3. Describe how certain the model is when predicting on each of the five new images by looking at the softmax probabilities for each prediction. Provide the top 5 softmax probabilities for each image along with the sign type of each probability. (OPTIONAL: as described in the "Stand Out Suggestions" part of the rubric, visualizations can also be provided such as bar charts)
The code for computing top 5 softmax probabilities is located at the very bottom right before the optional exercise. The results are as follows, and my model makes an astoundingly confident assessment of each image, as evidently shown by the first choice's probability being significantly greater than the others (in fact, the other 4 for each image are so small that they are shown as 0.). The exact top 5 classes they predict seem quite questionable. I would have to investigate further why the 2nd~4th predictions are all identically 0,1,2 but it might have to do with the fact that speed signs were the most common out of all the training sets, and the CNN naturally applied weights/biases corresponding to features extracted from the speed signs, and forward propagating the images result in predictions skewed towards speed signs.
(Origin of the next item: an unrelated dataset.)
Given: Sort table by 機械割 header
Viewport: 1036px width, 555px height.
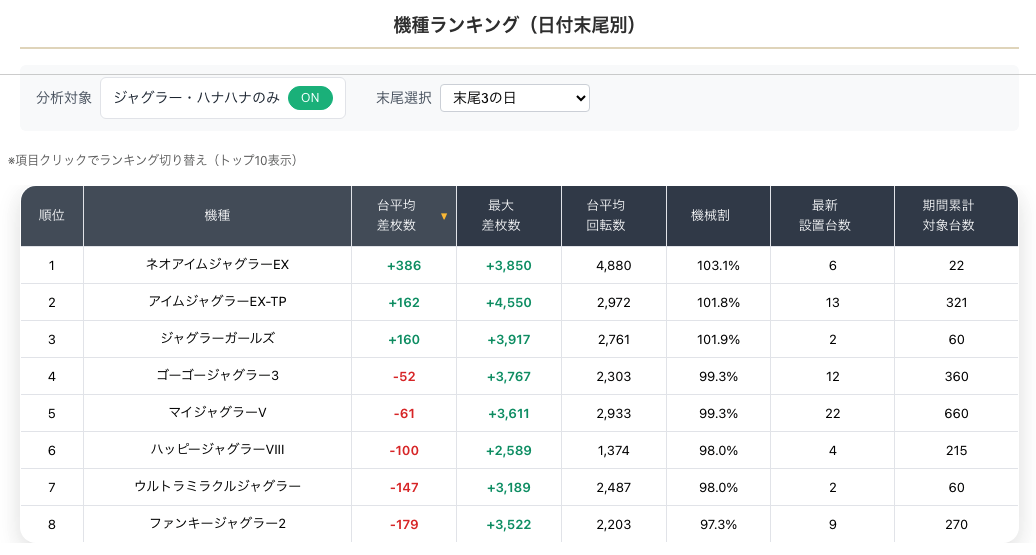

Any feedback on what could be happening would be appreciated.
Prediction [False True False False False] Accuracy 0.20000000298023224 TOP 5 TopKV2(values=array([[ 1., 0., 0., 0., 0.], [ 1., 0., 0., 0., 0.], [ 1., 0., 0., 0., 0.], [ 1., 0., 0., 0., 0.], [ 1., 0., 0., 0., 0.]], dtype=float32), indices=array([[23, 0, 1, 2, 3], [12, 0, 1, 2, 3], [23, 0, 1, 2, 3], [ 3, 0, 1, 2, 4], [23, 0, 1, 2, 3]]))
1. Discuss the visual output of your trained network's feature maps. What characteristics did the neural network use to make classifications?
I will try this optional exercise later after finishing all the projects for term1. I was already delayed on this project for about a month due to increase in workload at work.